今朝は早番で、いつもより早めに出勤した。
ロッカールームに入ると、いつも朝早くから出勤している平田さんが着替えていた。
平田さんは、定年を迎えた後も再雇用で働いてくれているオバチャン職員だ。孫も2人くらいいるらしい。
平田さんは大変気さくで面白いし、他部署への顔も広く、いつも頼りにさせてもらっている大ベテランの先輩だ。
しかし、前から心配なことがある。
平田さんは耳が遠い。
これは、年齢的に仕方ないことである。しかし最近は、聴力の低下に拍車が掛かっているような気がするのだ。
とりあえず背後から大きめの声で挨拶をしてみた。
「おはようございます!」
返事がない。
もう一段階ボリュームを上げて言ってみた。
「おっはようございまーーす!!!!」
返事がない。
周りの騒音も特にない。
私のデカい挨拶だけが響き渡る空間。
このまま自分のロッカーに向かって着替え始めても良いが、この部屋には私と平田さんの他には誰もいない。

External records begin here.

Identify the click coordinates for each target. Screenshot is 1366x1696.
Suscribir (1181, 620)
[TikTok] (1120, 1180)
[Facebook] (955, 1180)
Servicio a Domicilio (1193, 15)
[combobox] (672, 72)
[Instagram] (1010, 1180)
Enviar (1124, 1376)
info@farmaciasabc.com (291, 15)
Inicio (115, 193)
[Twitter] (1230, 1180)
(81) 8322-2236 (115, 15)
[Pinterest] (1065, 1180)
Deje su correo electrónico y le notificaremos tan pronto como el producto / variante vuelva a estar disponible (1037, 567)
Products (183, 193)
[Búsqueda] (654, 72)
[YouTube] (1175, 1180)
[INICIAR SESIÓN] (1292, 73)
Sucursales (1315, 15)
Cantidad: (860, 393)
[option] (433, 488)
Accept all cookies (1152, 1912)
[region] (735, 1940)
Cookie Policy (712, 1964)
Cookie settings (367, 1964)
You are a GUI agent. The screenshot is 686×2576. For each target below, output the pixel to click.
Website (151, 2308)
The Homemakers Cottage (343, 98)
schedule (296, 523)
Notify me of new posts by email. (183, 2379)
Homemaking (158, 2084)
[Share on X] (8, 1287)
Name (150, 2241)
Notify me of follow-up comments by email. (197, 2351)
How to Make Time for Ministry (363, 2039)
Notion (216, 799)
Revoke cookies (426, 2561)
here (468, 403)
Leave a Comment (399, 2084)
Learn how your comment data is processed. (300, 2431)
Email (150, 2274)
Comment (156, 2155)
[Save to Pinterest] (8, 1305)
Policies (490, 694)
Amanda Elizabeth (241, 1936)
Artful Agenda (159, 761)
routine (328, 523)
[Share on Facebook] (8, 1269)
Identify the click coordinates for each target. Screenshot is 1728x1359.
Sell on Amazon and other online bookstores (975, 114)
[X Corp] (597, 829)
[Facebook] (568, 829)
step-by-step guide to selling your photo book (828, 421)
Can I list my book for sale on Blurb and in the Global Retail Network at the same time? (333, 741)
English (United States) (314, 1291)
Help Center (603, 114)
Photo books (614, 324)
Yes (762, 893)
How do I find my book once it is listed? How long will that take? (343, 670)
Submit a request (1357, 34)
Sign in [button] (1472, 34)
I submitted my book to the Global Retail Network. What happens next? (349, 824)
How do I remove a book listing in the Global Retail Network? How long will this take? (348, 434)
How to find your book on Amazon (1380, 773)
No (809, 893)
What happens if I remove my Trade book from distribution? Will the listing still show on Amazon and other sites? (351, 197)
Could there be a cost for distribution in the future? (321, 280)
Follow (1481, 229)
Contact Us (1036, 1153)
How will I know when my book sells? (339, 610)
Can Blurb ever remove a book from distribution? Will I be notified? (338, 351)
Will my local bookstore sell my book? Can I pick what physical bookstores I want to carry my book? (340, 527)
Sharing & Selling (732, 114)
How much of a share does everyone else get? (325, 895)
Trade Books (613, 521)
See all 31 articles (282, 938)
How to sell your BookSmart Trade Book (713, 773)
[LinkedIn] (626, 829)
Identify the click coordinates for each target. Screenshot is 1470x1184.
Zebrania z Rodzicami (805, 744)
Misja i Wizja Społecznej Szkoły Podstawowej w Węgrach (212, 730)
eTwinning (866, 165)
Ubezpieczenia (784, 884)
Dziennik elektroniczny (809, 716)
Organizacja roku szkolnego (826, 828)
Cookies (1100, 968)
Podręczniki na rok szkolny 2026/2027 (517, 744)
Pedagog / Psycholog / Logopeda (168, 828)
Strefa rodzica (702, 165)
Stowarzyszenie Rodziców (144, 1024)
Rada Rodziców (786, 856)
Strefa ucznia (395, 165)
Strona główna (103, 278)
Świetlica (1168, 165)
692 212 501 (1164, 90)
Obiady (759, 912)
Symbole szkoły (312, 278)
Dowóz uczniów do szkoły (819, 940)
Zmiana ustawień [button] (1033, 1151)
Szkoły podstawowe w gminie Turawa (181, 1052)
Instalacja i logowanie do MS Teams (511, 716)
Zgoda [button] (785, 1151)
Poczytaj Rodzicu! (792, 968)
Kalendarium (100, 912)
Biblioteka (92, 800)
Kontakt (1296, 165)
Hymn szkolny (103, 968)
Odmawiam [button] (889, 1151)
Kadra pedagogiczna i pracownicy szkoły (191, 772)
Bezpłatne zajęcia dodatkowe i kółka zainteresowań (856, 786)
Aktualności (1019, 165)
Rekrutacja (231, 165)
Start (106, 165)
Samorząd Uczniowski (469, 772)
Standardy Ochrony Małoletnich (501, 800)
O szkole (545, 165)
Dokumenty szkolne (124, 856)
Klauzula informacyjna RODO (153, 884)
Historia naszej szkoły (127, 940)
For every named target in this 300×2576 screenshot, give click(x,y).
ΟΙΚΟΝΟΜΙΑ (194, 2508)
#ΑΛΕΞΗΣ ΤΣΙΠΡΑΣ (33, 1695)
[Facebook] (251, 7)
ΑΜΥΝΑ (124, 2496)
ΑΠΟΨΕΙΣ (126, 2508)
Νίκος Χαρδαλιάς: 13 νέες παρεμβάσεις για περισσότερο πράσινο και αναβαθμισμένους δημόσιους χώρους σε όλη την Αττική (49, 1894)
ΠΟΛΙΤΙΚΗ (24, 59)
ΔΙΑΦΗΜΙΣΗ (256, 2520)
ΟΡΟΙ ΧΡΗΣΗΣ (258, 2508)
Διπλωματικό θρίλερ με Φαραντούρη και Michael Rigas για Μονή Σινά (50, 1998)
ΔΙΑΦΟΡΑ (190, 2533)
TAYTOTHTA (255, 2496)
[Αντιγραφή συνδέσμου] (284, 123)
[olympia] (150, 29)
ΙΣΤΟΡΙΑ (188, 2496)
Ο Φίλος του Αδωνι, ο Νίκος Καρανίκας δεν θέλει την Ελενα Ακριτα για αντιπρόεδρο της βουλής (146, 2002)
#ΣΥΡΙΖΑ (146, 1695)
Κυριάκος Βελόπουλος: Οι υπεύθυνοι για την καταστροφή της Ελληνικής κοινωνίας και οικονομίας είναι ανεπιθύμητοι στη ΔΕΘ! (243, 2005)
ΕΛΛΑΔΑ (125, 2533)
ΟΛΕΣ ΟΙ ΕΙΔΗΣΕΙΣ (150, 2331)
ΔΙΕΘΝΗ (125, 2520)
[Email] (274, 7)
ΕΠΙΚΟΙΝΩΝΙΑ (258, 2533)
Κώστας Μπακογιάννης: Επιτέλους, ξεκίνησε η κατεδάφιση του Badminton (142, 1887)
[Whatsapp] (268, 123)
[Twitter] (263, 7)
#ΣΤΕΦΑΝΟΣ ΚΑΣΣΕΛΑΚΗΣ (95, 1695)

わざわざ肩を叩いて挨拶するほどのこともないだろうけど、挨拶もなく部屋に入ってきたと思われたら気まずいし…
私は、わざと平田さんの視界に入るように少し大回りして自分のロッカーの前に行くことにした。コートの端をチラつかせてみると、無事に気づいてもらえた。
平田「おはようキャンディちゃん」
キャ「おはようございます!今日も寒いですねー」
平田「。。。。。。今朝は寒いねぇ」
キャ「寒いですねぇーー!!!!」
平田「聞いてよ私ね、年末年始から胃の調子おかしくてね?」
キャ「いっぱい食べすぎたんでs」
平田「おせちとか、お雑煮とか、お正月のご馳走全然食べられなかったのよー」
キャ「なるほどー!!!食べすぎたんじゃなくて!!年末年始にちょうど胃の具合が悪かったんですねぇ!!!」
平田「でも孫たちは来るからさぁ?自分は食べられないのにピザとかお寿司とかたくさん注文してさぁー」
キャ「平田さんもいっぱい食べたかったですねー!!!胃はまだ痛いんですか!!!??」
平田「まだ痛いの〜」
キャ「検査した方がいいですよ!!!」
平田「キャンディちゃんは食べすぎなかった?」
キャ「私、なんと、激太りです!!!今必死でダイエットしてます!!!お昼はスープ春雨!!!」
ハキハキ大きな声での会話を心掛け、最後に激太りを声高らかに宣言したところで早番の仕事に向かうと、男性職員である角田さんがやってきた。
角田「キャンディ、激太りしたの〜?」
キャ「つつぬけですよね」
角田「挨拶2回言ってたとこから聞いてたよ!男子ロッカーまで声が響いてたよ」
太ったことや、最近の昼飯事情を盛大に公開してしまった。
男子ロッカーに誰がいたか知らないが、我が部署には別に激太り宣言を聞かれたくないような男性など特にいないので、気にしないことにした。